To accommodate lateral movement of an electrode during operation of an electric arc furnace, the roof opening through which the electrode extends is substantially larger than the diameter of the electrode, leaving an annular gap through which gases and other furnace material may escape. Accordingly, it is necessary to seal this gap. Various sealing mechanisms have been used, but all have substantial drawbacks.
For a description of various prior electrode sealing devices, reference may be made to U.S. Pat.
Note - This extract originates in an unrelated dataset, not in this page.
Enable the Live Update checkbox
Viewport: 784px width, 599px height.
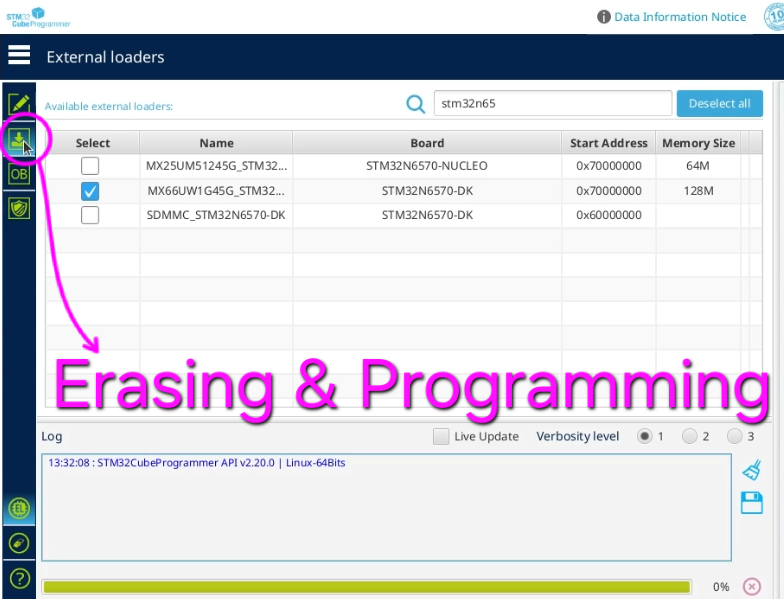(441, 436)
Nos. 3,683,095, 3,709,506, 4,238,634, 3,697,660, 678,446, 2,979,550, 4,442,526, 4,295,001, 3,379,816, 3,378,619, 4,377,289, 4,457,002 and 3,835,233.
Among the several objects of this invention may be noted the provision of an improved electrode seal assembly for sealing the roof opening through which an electrode extends; the provision of such a seal assembly which operates at relatively low temperatures to provide a safer working environment; the provision of such a seal assembly wherein water is not used to make the seal between the furnace gases and the atmosphere, thereby avoiding water contamination and the problems associated therewith; the provision of such a seal assembly which uses non-toxic components; the provision of such a seal assembly which is easy to maintain and highly reliable; and the provision of such a seal assembly which is adapted to decrease furnace downtime and thus increase furnace operating time.
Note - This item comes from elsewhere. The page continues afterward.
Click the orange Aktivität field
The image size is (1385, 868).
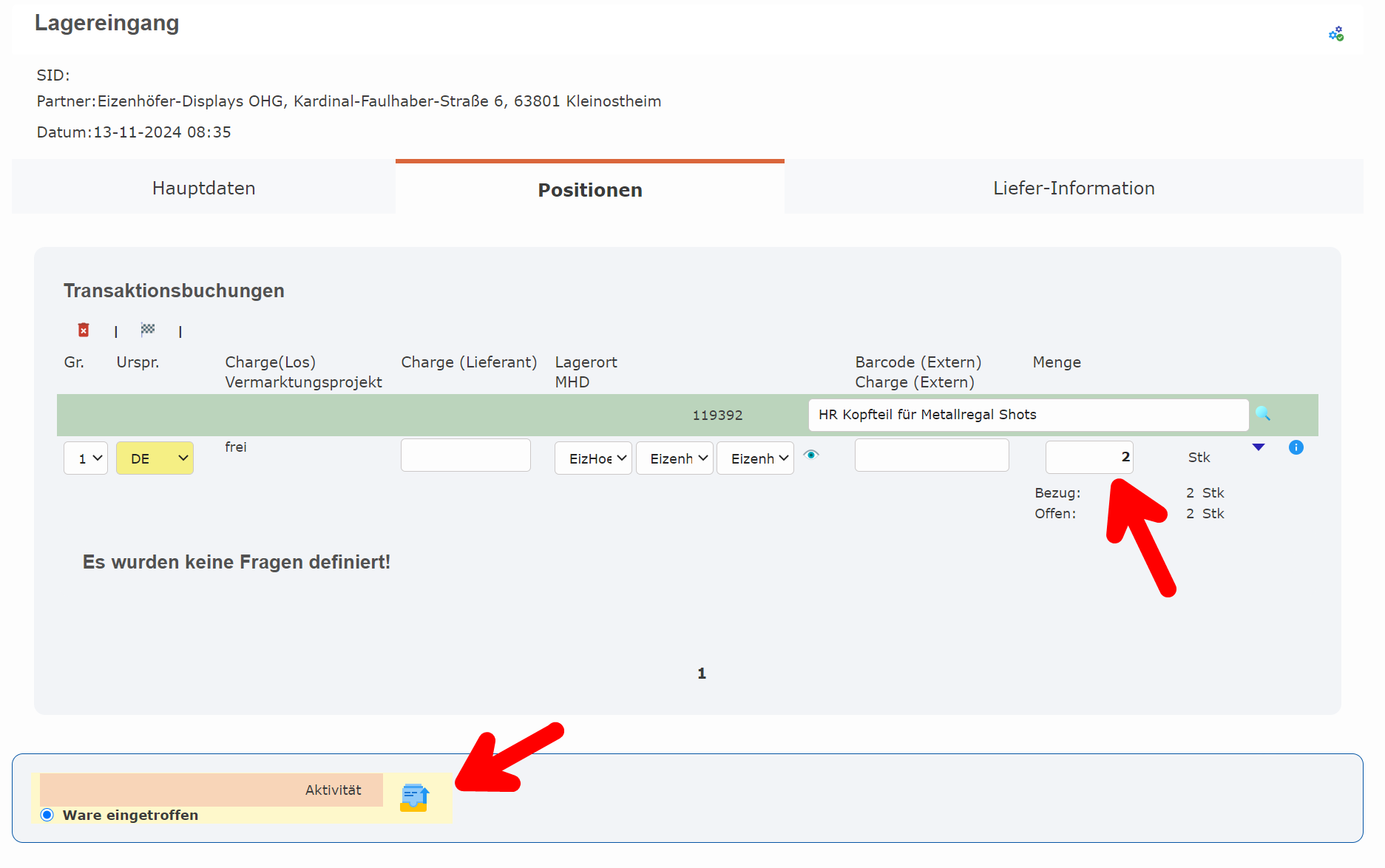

Generally, a seal assembly of the present invention is adapted for sealing an electrode movable vertically through an opening in the roof of an electrode furnace. The seal assembly comprises a lower assembly comprising an annular base adapted for sealing engagement with the roof around the roof opening, an annular wall extending up from the base, and an annular scraper extending generally radially inwardly relative to the wall and having inner edge means adapted for scraping material from the outer surface of the electrode as the electrode moves vertically. The seal assembly also includes an upper assembly above the lower assembly comprising a pair of annular seals of refractory material disposed in vertically spaced relation, each seal comprising a plurality of discrete arcuate seal segments, means for applying an inward radial pressure to each seal to hold it in sealing engagement with the electrode, and means for holding each seal against upward movement relative to the roof as the electrode moves up through the roof opening.
In a second aspect of the invention, the seal assembly comprises a lower assembly including an annular base adapted for sealing engagement with the roof around the roof opening, an annular wall extending up from the base, and cooling means secured to the annular wall. The seal assembly further comprises an upper assembly above the lower assembly comprising a pair of annular seals of refractory material disposed in vertically spaced relation, each seal comprising a plurality of discrete arcuate seal segments, means for applying an inward radial pressure to each seal to hold it in sealing engagement with the electrode, means for holding each seal against upward movement relative to the roof as the electrode moves up through the roof opening, and an annular plenum enclosing the lower seal of said pair of seals, said plenum having an inlet for the introduction of a gas into the plenum.
In a third aspect of this invention, the seal assembly comprises a lower assembly including an annular base adapted for sealing engagement with the roof around the roof opening, an annular wall extending up from the base, and cooling means secured to the annular wall. The seal assembly also includes an upper assembly above the lower assembly comprising a pair of annular seals of refractory material disposed in vertically spaced relation, each seal comprising a plurality of discrete arcuate seal segments, means for applying an inward radial pressure to each seal to hold it in sealing engagement with the electrode, and means for holding each seal against upward movement relative to the roof as the electrode moves up through the roof opening. The upper assembly is movable independently of the lower assembly in side-to-side direction to accommodate lateral movement of the electrode.
Other objects and features of this invention will become in part apparent and will be in part pointed out hereinafter.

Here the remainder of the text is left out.